Omit every picture while repeating the entries exactly.

--- Provided records ---
——
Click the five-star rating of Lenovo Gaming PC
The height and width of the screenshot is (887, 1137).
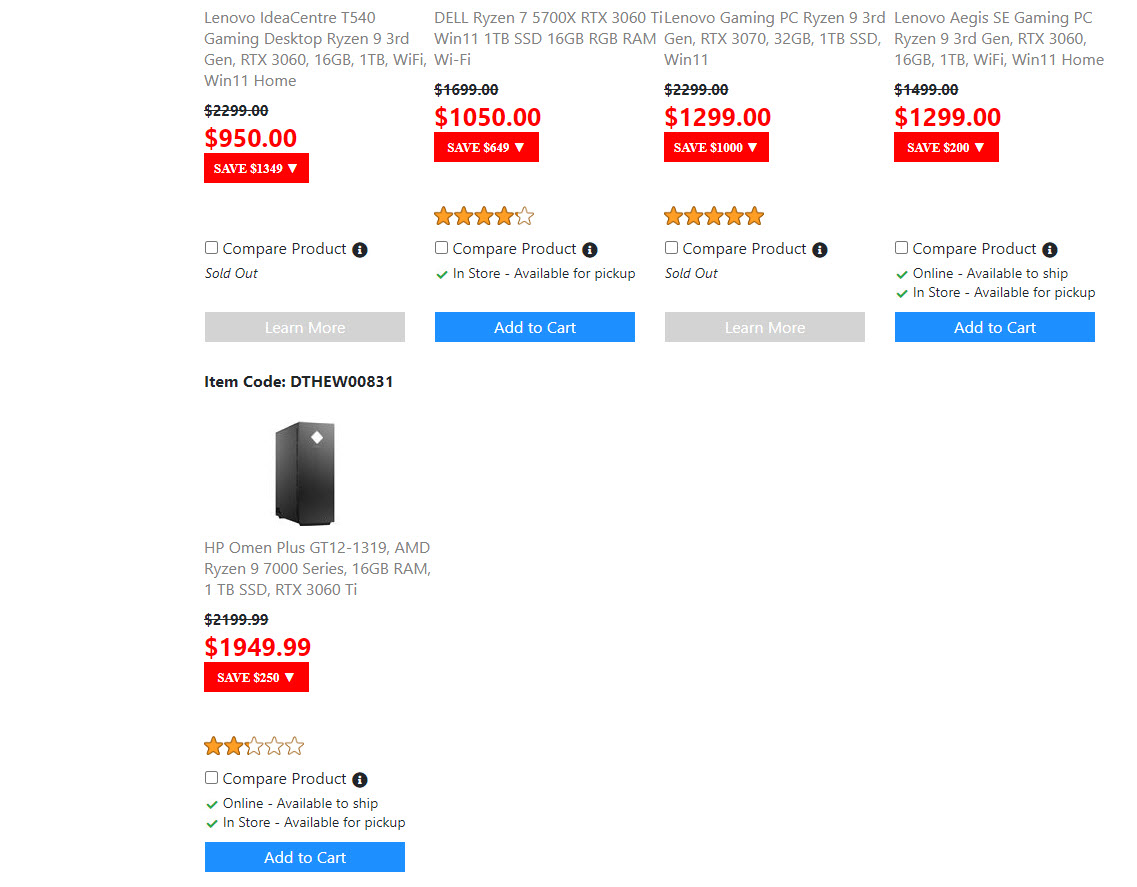pos(714,216)
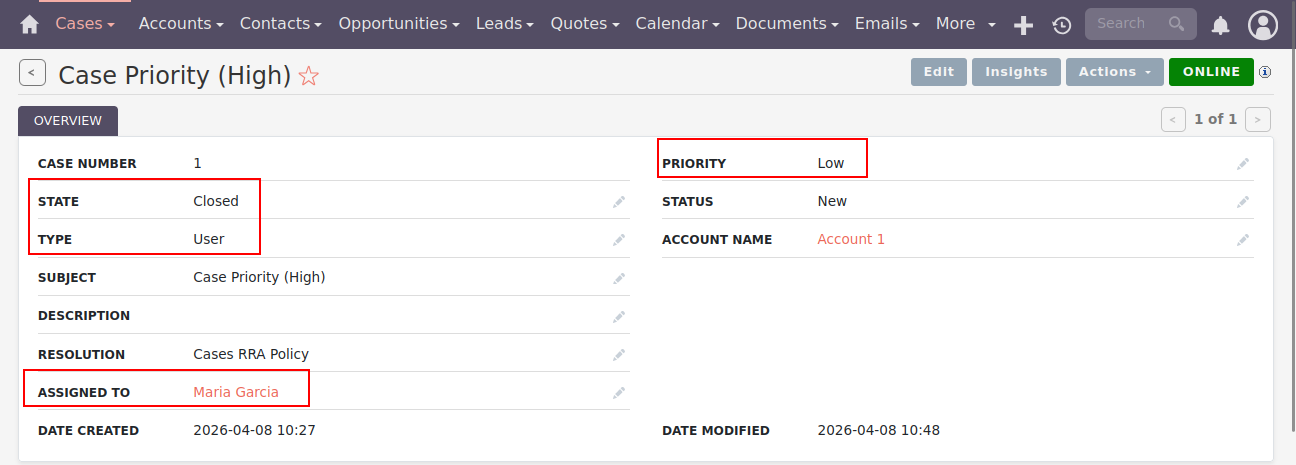Open the Account 1 link

851,240
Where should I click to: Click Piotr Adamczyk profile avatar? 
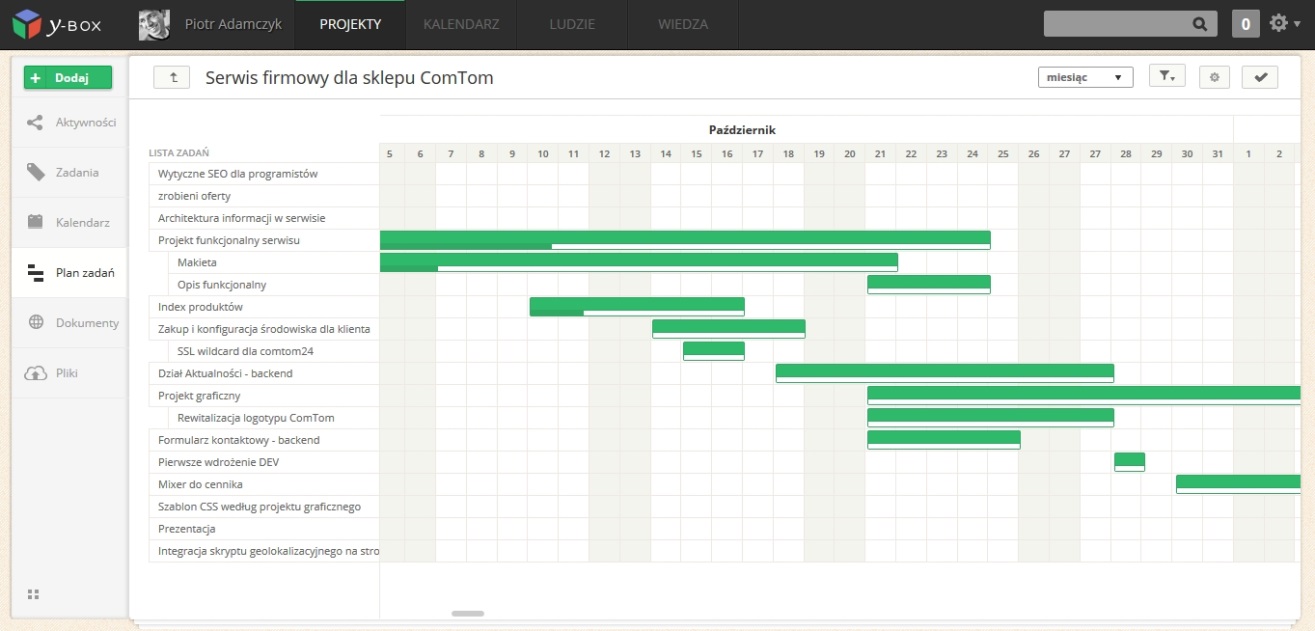coord(154,25)
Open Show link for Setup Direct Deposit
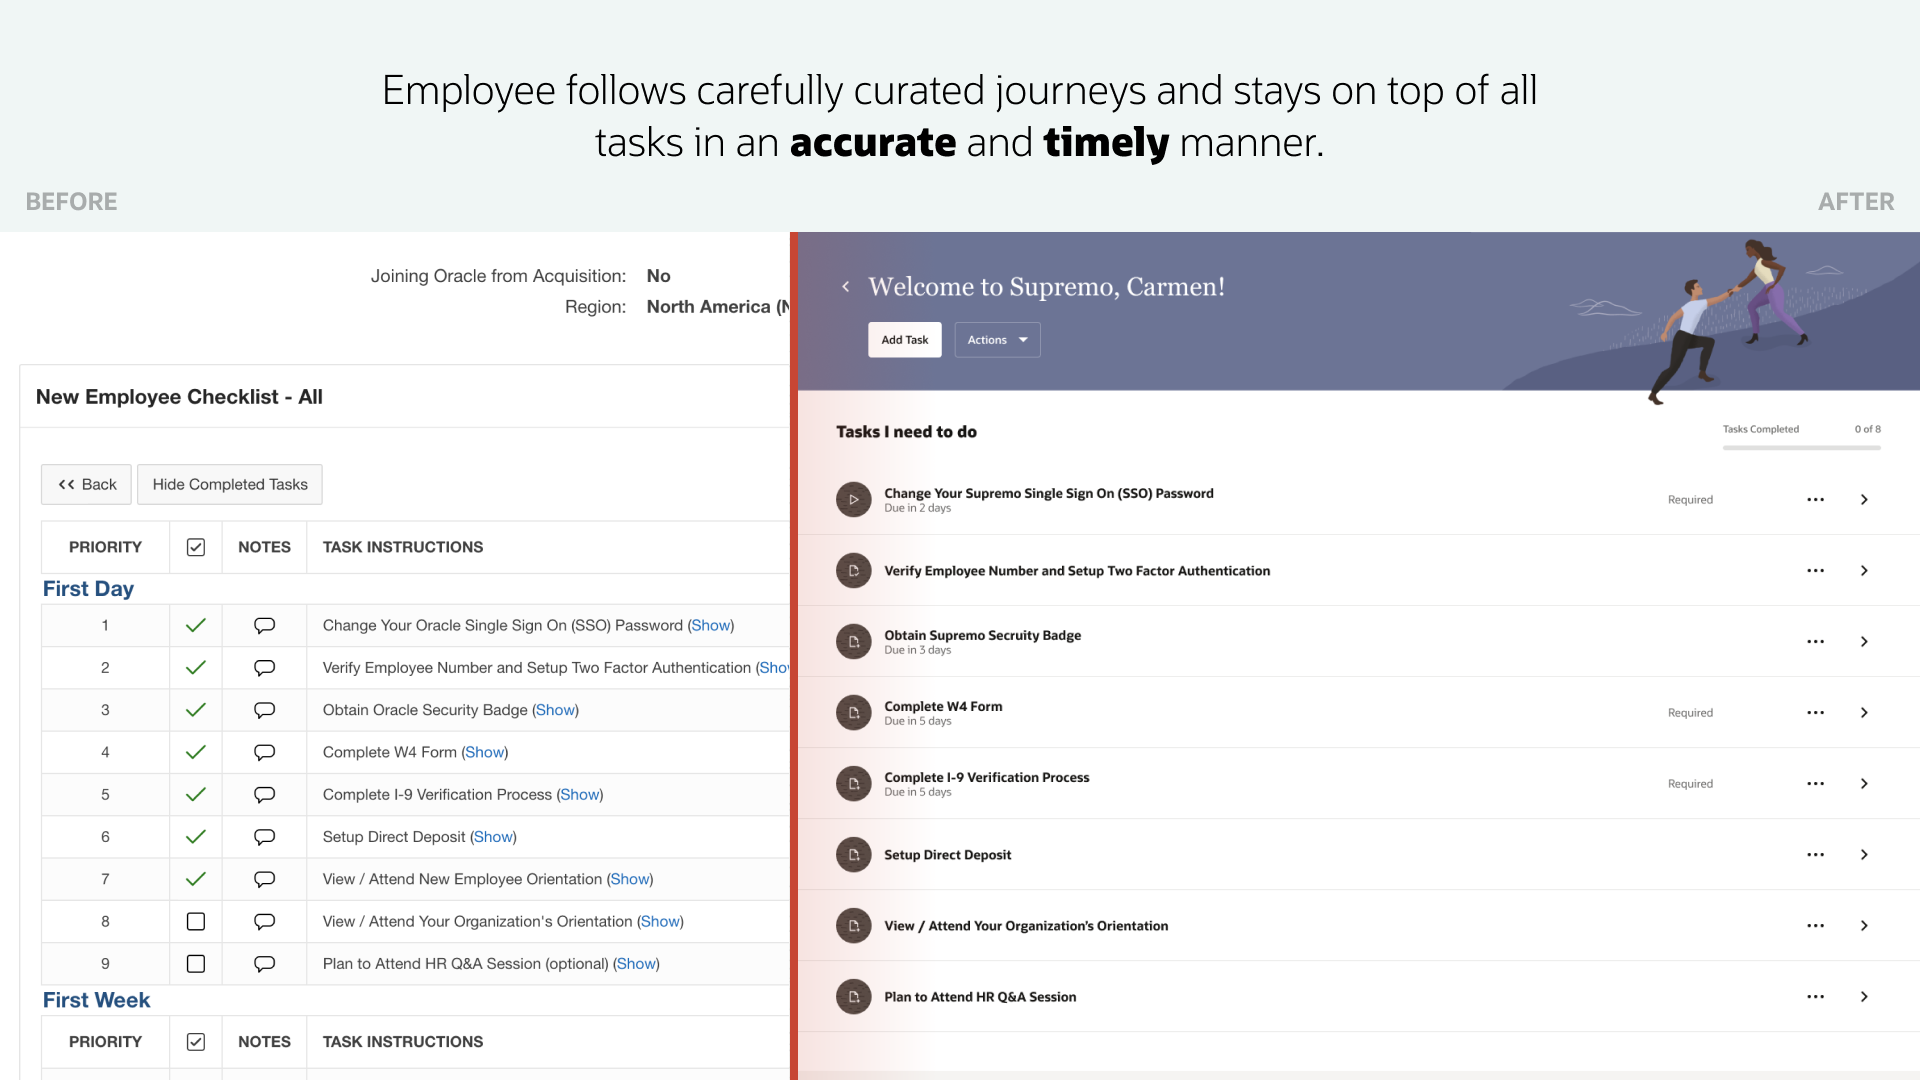Image resolution: width=1920 pixels, height=1080 pixels. point(493,837)
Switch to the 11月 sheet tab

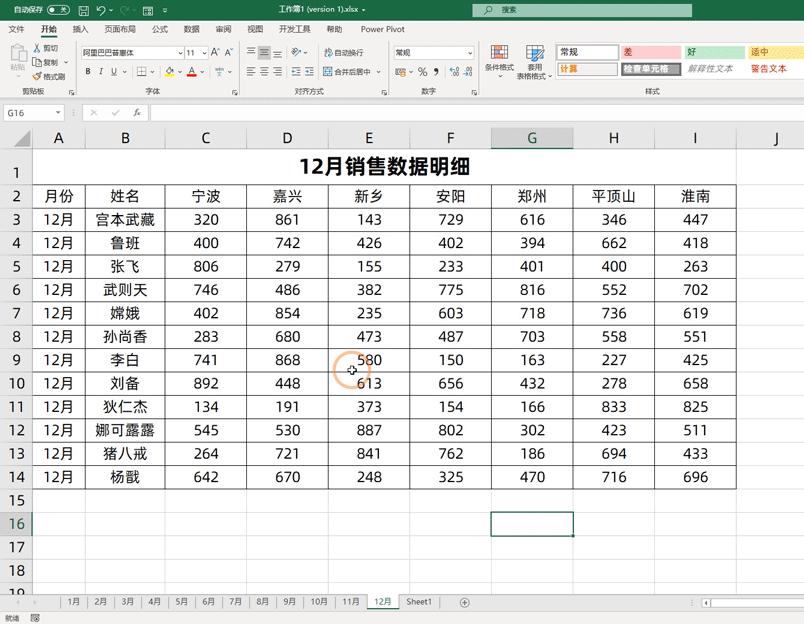click(x=350, y=602)
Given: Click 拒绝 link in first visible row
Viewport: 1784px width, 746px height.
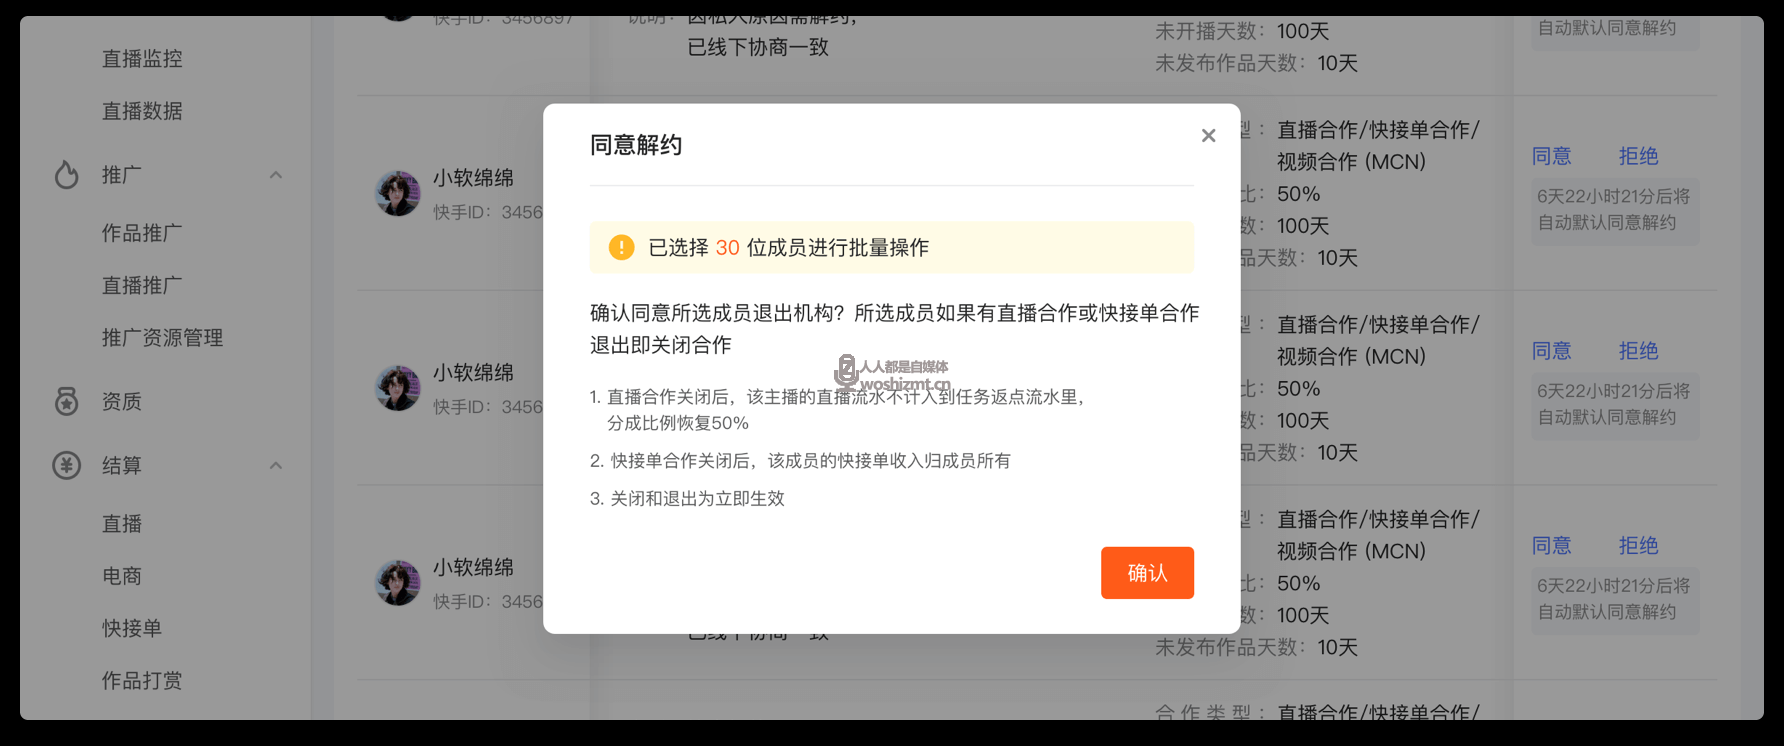Looking at the screenshot, I should pyautogui.click(x=1639, y=156).
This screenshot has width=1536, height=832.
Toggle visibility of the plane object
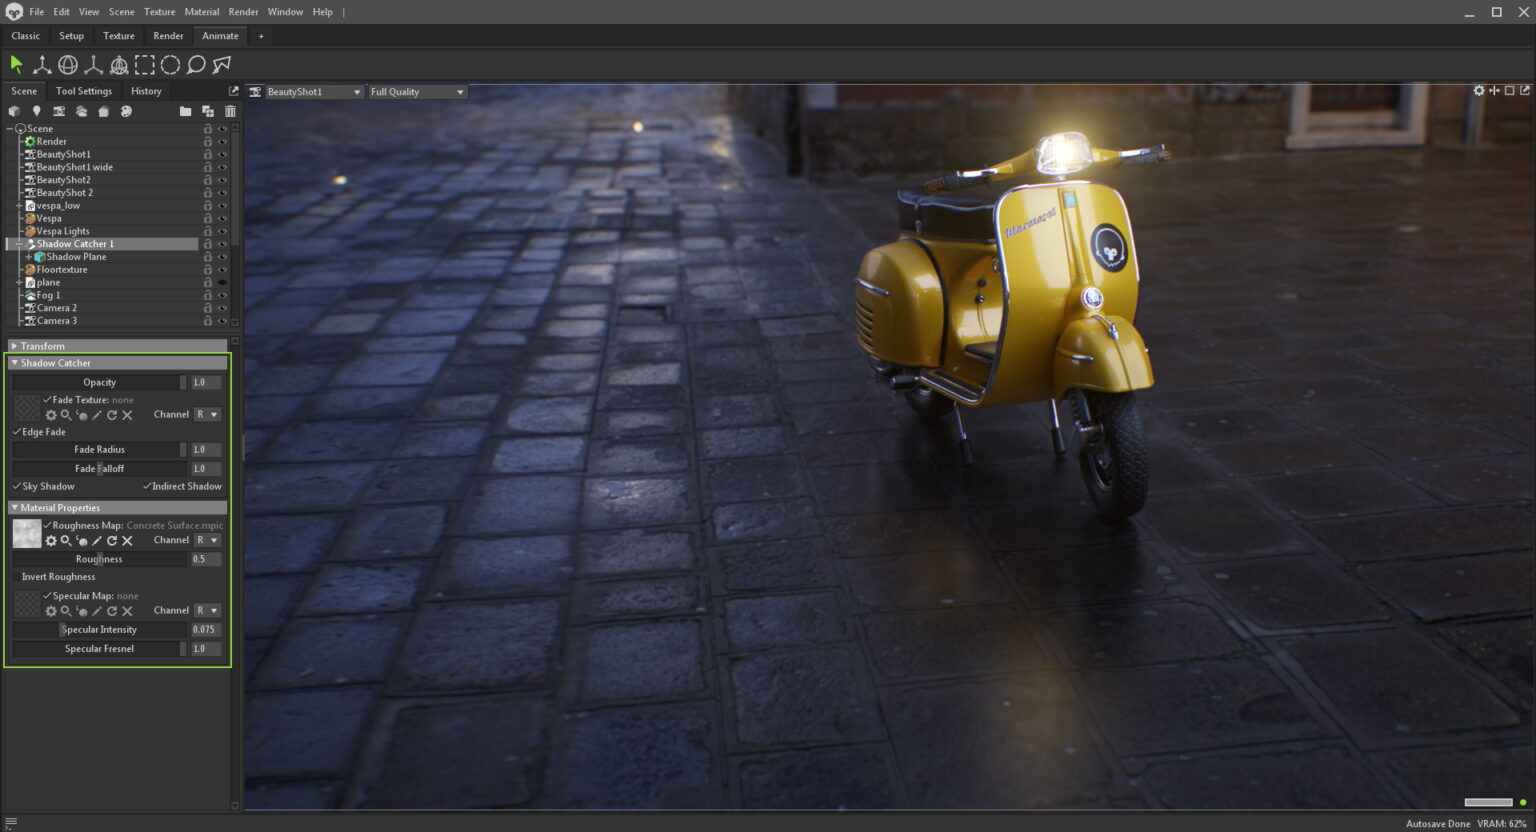[x=222, y=282]
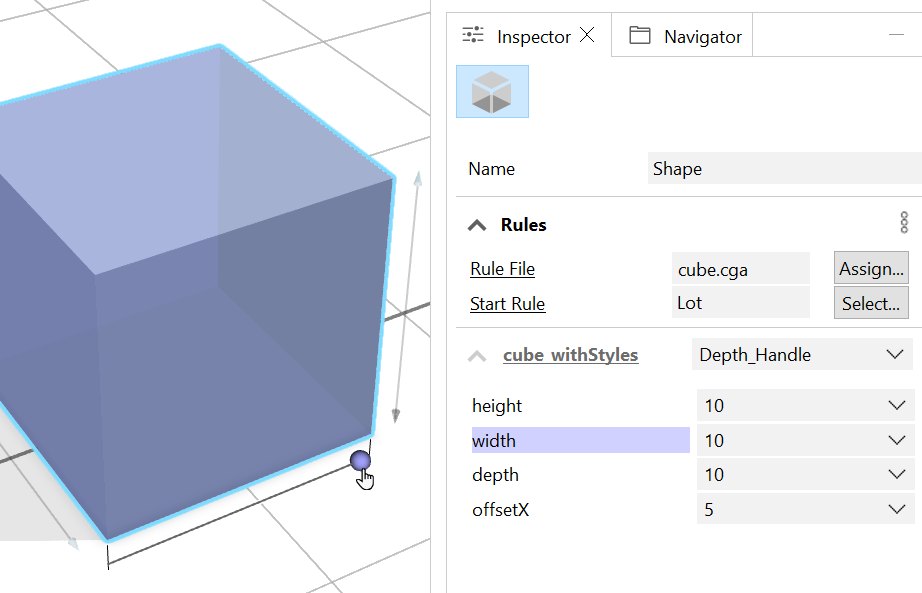The image size is (922, 593).
Task: Click the Name field containing Shape
Action: pyautogui.click(x=783, y=169)
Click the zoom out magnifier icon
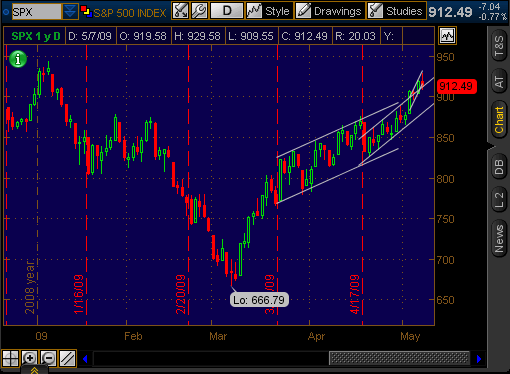This screenshot has width=510, height=374. point(48,358)
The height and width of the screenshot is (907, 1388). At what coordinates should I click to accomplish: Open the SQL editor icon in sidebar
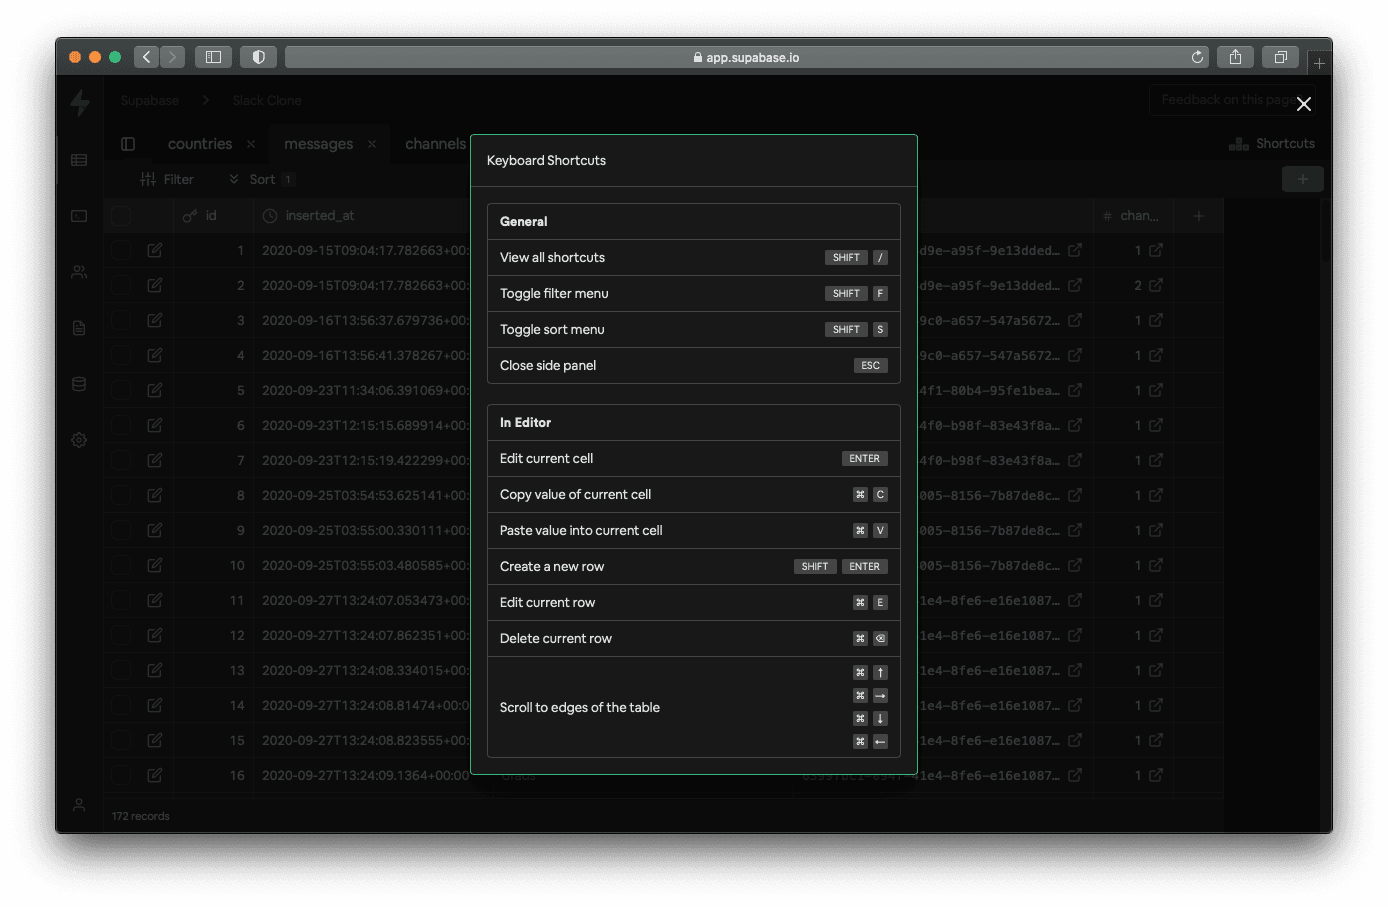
——
--- Expected answer ---
Click the five-star rating of Lenovo Gaming PC
The height and width of the screenshot is (887, 1137).
pos(714,216)
Open the Account 1 link

851,240
Where should I click to: Click Piotr Adamczyk profile avatar? 
coord(154,25)
Open Show link for Setup Direct Deposit
Image resolution: width=1920 pixels, height=1080 pixels. point(493,837)
Switch to the 11月 sheet tab

click(x=350, y=602)
Given: Click 拒绝 link in first visible row
Viewport: 1784px width, 746px height.
Looking at the screenshot, I should pyautogui.click(x=1639, y=156).
This screenshot has width=1536, height=832.
Toggle visibility of the plane object
[x=222, y=282]
The image size is (922, 593).
Task: Click the Name field containing Shape
Action: pyautogui.click(x=783, y=169)
Click the zoom out magnifier icon
This screenshot has width=510, height=374. point(48,358)
The height and width of the screenshot is (907, 1388). At what coordinates should I click to accomplish: Open the SQL editor icon in sidebar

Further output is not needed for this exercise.